# Story Takes Place in New York - I've never been there!



## Vaxil (Feb 9, 2011)

My novel has a majority of the plot taking place in new york city in the 1920-40s, the thing is I've never been to New York and I'm not sure how to go about researching it. It has to do with my character being involved in a gang, and I'm assuming I'm going to have too know the streets and the corners and at least the main streets of the city.

What would be the best way to go about researching the streets of new york? I could propose a trip there, but its definetly unsafe to be wondering around the streets :?

I would definetly try and take a trip there in the heart of the city, but what am I do about the more unsafe areas where my story takes place? Maps Maybe?


----------



## Sam (Feb 9, 2011)

Google Maps -- Street View. 

Every inch of New York City is documented. Chances are some of it has changed since the 20s, but that should be a start.


----------



## DAAR84 (Feb 13, 2011)

Vaxil said:


> My novel has a majority of the plot taking place in new york city in the 1920-40s, the thing is I've never been to New York and I'm not sure how to go about researching it.
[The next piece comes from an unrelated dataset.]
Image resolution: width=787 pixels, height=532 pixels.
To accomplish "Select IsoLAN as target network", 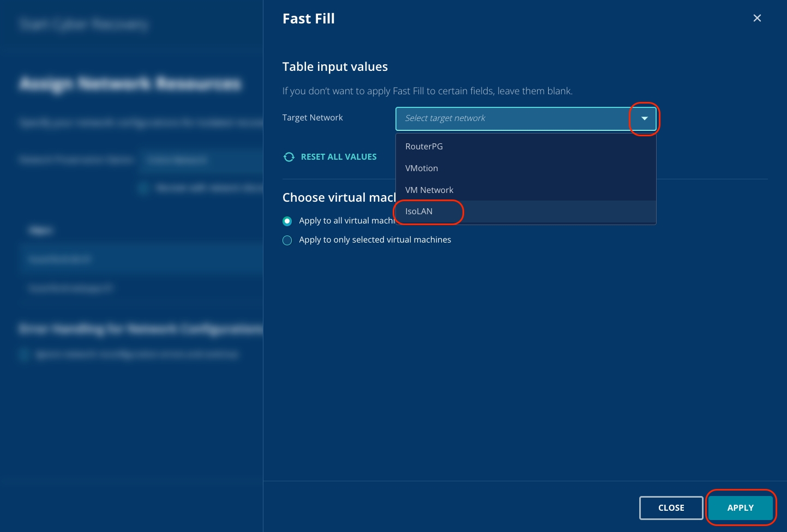I will click(419, 211).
It has to do with my character being involved in a gang, and I'm assuming I'm going to have too know the streets and the corners and at least the main streets of the city.
> 
> What would be the best way to go about researching the streets of new york? I could propose a trip there, but its definetly unsafe to be wondering around the streets :?
> 
> I would definetly try and take a trip there in the heart of the city, but what am I do about the more unsafe areas where my story takes place? Maps Maybe?
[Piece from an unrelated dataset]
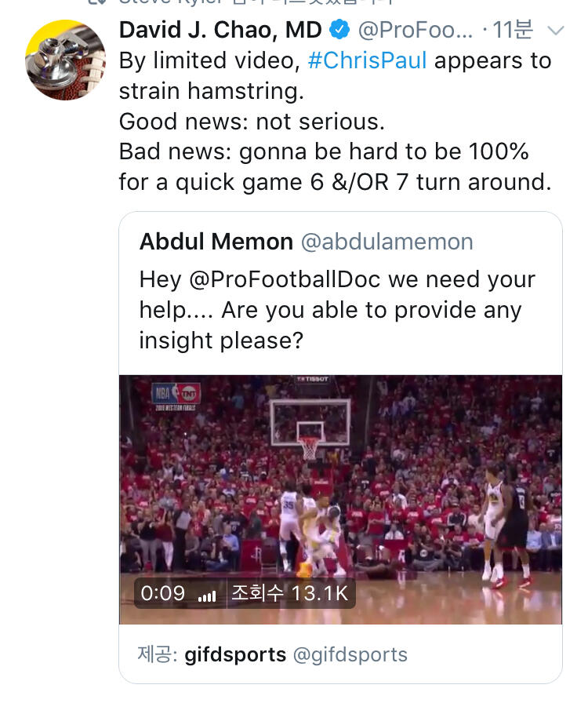Open David J. Chao's profile avatar
Viewport: 588px width, 703px height.
(x=65, y=60)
Google is your friend. Especially when it comes to the physical layout of streets, avenues, etc. You should be able to find older maps of that era quite easily. Can you be more specific about your character / protagonist as simply using the word "gang" leaves a void as to what you mean... Italian? African American? Irish? etc...


----------



## garza (Feb 14, 2011)

Vaxil - Sam W and DAAR84 have answered your question, but I have one for you. Why New York? 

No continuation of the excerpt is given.